(INSTRUCTIONS FOR THE TASK) Scan the entries line by line and return those with "computer".

Extracted records

-------

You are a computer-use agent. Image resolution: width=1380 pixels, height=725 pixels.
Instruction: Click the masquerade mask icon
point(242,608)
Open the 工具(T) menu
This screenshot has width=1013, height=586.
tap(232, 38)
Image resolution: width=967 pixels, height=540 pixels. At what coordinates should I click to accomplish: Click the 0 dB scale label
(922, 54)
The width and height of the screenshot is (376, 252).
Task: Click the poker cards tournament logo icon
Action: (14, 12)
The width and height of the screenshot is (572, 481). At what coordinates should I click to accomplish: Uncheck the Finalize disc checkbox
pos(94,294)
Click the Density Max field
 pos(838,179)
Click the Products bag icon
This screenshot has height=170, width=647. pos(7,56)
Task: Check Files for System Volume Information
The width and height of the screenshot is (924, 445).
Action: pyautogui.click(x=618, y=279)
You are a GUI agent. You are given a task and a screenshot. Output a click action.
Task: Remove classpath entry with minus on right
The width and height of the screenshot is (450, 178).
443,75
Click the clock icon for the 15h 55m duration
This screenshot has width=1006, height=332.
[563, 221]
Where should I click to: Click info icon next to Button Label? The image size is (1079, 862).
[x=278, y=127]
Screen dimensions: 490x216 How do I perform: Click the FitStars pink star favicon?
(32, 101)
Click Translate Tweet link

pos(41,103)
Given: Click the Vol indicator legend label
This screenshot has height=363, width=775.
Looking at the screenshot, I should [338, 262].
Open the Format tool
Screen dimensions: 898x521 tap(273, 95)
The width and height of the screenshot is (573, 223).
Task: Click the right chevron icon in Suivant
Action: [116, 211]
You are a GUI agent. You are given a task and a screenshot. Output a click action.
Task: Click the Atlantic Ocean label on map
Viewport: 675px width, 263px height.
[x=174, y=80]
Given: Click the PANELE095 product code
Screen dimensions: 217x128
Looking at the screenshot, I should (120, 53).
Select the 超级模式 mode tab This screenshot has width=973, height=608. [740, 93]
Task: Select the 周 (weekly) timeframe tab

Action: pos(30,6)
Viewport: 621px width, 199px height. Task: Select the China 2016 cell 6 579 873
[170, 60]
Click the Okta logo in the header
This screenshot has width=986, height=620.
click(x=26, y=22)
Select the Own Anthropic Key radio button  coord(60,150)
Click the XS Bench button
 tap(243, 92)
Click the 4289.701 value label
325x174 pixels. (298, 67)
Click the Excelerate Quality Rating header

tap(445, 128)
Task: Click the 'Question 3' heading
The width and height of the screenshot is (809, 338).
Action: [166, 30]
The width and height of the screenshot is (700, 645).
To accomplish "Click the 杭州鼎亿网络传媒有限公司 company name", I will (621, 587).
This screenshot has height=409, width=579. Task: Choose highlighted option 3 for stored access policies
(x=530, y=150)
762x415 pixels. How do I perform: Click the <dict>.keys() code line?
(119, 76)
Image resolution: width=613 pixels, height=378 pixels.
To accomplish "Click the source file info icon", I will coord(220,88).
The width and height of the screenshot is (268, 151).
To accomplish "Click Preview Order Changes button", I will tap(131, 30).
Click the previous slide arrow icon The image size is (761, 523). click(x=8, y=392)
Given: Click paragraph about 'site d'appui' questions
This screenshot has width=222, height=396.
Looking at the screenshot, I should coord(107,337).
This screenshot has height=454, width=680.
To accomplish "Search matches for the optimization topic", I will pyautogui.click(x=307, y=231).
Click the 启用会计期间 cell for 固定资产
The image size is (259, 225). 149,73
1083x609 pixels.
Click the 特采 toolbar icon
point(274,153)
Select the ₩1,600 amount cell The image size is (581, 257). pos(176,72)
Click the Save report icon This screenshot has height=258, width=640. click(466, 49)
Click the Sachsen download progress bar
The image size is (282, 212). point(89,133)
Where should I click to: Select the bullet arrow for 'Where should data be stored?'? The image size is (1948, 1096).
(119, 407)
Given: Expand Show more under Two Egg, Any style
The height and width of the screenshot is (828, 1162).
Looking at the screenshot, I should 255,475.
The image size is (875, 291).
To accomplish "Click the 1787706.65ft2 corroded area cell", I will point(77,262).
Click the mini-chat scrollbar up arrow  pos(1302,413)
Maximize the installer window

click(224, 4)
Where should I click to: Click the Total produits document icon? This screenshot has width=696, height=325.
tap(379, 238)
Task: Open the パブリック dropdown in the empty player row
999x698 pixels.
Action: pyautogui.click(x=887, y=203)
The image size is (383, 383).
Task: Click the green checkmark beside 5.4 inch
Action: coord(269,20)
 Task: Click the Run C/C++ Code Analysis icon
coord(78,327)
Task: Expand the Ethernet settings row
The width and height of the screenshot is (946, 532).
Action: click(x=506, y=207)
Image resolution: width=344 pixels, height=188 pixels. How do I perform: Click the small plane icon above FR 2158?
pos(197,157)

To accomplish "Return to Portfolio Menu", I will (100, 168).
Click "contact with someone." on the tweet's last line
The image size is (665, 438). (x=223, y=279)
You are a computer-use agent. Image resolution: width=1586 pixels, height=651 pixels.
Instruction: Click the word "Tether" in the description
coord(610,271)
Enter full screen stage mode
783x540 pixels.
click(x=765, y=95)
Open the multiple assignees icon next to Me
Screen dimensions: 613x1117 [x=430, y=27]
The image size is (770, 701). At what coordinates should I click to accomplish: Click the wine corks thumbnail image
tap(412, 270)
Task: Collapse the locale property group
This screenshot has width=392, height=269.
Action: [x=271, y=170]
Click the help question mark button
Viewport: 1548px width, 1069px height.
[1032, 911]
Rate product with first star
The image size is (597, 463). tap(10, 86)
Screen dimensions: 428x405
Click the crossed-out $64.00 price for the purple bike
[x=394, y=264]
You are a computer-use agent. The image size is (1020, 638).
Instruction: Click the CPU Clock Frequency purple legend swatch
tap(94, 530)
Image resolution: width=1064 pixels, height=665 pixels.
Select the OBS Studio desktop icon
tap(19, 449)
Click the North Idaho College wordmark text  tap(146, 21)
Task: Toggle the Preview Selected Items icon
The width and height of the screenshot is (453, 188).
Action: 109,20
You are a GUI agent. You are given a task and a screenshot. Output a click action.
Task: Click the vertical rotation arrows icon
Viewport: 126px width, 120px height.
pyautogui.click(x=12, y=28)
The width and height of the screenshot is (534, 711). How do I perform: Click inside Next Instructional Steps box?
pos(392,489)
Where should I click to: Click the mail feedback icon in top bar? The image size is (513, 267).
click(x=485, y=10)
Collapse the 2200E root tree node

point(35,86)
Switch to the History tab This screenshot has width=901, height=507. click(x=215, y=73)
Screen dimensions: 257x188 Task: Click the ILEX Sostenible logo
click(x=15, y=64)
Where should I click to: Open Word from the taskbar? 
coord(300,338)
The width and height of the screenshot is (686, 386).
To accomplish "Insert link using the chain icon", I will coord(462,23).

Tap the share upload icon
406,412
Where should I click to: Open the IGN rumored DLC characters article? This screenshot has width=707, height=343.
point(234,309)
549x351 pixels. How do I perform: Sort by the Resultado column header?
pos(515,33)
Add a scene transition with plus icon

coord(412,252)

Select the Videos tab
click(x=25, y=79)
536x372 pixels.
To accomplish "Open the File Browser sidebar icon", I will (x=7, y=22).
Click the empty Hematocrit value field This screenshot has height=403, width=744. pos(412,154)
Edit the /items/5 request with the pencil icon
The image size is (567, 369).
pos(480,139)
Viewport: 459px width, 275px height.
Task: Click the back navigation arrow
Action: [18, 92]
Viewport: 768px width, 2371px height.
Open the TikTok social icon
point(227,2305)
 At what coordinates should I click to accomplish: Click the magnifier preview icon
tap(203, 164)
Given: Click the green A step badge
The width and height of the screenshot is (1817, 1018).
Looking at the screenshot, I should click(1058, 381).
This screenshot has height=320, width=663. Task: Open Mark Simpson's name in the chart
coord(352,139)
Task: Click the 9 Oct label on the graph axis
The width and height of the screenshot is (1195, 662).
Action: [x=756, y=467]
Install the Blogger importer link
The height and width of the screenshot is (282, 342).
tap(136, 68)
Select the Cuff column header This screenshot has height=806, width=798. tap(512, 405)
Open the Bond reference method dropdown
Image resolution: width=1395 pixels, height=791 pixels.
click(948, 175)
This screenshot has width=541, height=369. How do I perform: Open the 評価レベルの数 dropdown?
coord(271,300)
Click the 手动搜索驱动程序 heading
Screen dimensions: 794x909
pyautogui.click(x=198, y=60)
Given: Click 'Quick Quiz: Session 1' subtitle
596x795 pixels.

-------

(RESULT FOR THIS EXERCISE)
You are a computer-use agent. Image resolution: width=1380 pixels, height=725 pixels.
You are a computer-use agent. Image resolution: width=1586 pixels, height=651 pixels.
You are a computer-use agent. The image size is (1020, 638).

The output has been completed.